The trial court held that the lessee breached the lease provision requiring written consent. Id. at 126. But it also found, despite the lessor’s relatively speedy filing of an ejectment action and its express statement disavowing waiver, that the lessor had waived its “right to a forfeiture of the estate granted by the lease.” Id. at 127. The Maryland Court of Appeals affirmed based on the acceptance of rent and months-long negotiations for a new lease.

The facts of this case bear a more-than-passing resemblance to the Chertkof facts: (1) The Lease included a percentage rent clause, which gave White Flint an economic interest in Dave & Buster’s performance, J.A. 33; (2) Dave & Buster’s breached a lease provision designed to protect White Flint’s economic interest; (3) White Flint promptly notified Dave & Buster’s of the breach and unilaterally reserved its *564rights under the lease; * (4) White Flint continued to accept rent; and (5) White Flint engaged in months-long negotiations (October 2012-October 2013) with Dave & Buster’s before threatening to take legal action unless Dave & Buster’s vacated the premises. Indeed, the main difference between this case and Chertkof is the length of time between the initial notice of breach and the threat of legal action; instead of waiting months, White Flint waited more than six years. It is difficult to square Chertkof with the majority opinion’s holding that no rational factfinder could find that White Flint waived the radius restriction.

B.

To survive summary judgment, Dave & Buster’s must also show that White Flint waived the non-waiver clause. According to the majority, “This it cannot do.” Ante at 559. Again, I disagree.

Maryland law provides that the waiver of a non-waiver clause “may be implied from the very actions which imply waiver of the condition precedent.” Hovnanian Land Inv. Grp., 25 A.3d at 985. The non-waiver clause states that “[flailure of either party to complain of any act or omission on the part of the other party, no matter how long the same may continue, shall not be deemed to be a waiver of said party of any of its rights hereunder.” J.A. 66. To demonstrate waiver of this non-waiver clause, Dave & .Buster’s need only put forward facts showing that White Flint waived some right by failing to complain. This it can do.
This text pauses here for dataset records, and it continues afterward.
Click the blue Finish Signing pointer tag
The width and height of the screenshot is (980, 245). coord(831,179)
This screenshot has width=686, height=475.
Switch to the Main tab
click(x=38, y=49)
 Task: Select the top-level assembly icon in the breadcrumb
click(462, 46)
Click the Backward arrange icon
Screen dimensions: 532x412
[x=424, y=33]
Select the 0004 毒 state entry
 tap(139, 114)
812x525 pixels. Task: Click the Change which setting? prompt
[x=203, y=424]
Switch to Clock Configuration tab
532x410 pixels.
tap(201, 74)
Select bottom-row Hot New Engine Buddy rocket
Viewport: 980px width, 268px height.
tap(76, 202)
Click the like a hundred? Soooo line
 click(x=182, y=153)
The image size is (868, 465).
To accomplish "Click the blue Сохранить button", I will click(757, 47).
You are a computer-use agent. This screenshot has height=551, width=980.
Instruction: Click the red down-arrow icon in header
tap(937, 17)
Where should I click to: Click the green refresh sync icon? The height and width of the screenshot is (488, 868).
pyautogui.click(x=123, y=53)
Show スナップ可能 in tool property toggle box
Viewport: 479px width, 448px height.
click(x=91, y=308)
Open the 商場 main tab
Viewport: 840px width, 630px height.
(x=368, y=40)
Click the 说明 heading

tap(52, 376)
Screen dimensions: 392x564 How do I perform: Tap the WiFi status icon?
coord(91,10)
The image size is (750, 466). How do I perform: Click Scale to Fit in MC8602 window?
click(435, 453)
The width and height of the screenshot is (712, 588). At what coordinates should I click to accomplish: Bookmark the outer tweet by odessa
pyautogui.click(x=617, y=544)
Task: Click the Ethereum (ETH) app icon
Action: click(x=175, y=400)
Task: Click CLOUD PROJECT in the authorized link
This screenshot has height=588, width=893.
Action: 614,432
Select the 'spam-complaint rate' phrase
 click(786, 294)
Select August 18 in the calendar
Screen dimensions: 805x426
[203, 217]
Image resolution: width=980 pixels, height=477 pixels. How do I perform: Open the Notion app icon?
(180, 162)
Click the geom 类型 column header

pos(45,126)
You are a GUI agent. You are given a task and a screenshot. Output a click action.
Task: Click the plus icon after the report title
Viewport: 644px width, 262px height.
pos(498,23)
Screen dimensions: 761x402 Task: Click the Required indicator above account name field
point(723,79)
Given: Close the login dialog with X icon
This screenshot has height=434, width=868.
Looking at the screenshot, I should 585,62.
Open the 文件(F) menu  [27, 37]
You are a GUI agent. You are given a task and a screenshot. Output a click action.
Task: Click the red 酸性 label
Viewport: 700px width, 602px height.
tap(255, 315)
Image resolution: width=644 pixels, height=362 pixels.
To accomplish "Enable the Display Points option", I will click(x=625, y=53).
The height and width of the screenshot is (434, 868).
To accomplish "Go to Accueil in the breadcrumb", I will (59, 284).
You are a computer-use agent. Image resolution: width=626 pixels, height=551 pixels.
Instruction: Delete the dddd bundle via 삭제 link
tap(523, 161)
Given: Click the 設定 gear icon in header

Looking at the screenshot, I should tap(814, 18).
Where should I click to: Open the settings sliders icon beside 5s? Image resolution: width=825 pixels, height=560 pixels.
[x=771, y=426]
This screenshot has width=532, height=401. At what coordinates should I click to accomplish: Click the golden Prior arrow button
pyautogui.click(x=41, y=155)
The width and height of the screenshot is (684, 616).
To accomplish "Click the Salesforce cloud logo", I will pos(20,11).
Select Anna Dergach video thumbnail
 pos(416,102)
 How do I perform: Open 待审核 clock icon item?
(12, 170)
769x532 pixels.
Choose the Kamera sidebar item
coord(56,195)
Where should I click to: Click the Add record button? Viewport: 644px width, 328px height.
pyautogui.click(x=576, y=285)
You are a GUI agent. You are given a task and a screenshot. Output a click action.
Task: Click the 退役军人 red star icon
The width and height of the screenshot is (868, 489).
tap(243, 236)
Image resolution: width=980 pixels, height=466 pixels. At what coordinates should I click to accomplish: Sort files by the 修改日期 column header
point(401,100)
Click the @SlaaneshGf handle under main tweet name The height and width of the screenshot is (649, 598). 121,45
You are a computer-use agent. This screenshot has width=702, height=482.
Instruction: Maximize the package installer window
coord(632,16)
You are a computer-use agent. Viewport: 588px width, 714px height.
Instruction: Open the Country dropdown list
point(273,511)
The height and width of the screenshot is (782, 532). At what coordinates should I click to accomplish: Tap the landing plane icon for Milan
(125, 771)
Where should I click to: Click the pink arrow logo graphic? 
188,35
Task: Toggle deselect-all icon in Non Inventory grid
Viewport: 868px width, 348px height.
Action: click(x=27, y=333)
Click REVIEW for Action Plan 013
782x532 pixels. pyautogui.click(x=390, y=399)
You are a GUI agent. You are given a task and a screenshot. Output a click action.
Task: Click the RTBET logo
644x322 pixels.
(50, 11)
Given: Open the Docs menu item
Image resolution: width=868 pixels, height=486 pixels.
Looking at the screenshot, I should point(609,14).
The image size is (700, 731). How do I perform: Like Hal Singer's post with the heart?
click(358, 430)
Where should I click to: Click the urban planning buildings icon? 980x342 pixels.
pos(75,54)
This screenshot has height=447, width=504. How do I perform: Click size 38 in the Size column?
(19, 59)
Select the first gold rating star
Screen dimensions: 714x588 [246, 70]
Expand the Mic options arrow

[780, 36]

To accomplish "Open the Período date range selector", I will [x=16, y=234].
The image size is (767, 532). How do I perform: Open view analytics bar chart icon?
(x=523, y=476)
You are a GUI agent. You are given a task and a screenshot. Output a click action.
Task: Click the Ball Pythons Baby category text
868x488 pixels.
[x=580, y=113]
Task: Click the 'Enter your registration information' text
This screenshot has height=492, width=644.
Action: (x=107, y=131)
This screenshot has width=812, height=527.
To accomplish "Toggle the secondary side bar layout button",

As the majority opinion observed, The Court of Appeals of Maryland defines waiver as “the intentional relinquishment of a known right, or such conduct as warrants an inference of the relinquishment of such right.” Food Fair Stores, Inc. v. Blumberg, 234 Md. 521, 200 A.2d 166, 172 (1964). This precisely describes White Flint’s (in)action when it chose not to complain about the radius restriction for more than six years. Accordingly, I cannot agree with the majority that no rational factfinder could find waiver of the non-waiver provision.

II.

Both Dave & Buster’s and White Flint made business decisions. Dave & Buster’s made the business decision to breach the radius restriction. White Flint made the business decision to not enforce the radius restriction for more than six years. To be sure, these business decisions are subject to contractual agreement. But that contractual agreement is subject to Maryland law. If, for example, White Flint had not waited so long to enforce the radius restriction, perhaps my conclusion would be different. But because these facts, when taken in a light most favorable to Dave & Buster’s, could support a rational factfin-der’s determination that White Flint waived both the radius restriction and the non-waiver clause, I respectfully dissent.

White Flint’s April 2006 letter was a unilateral reservation of its rights under the lease, and this reservation is quite distinct from the (waivable) non-waiver clause discussed below. “Had the reservation been the subject of express agreement, a different result might have obtained.” Chertkof, 371 A.2d at 128.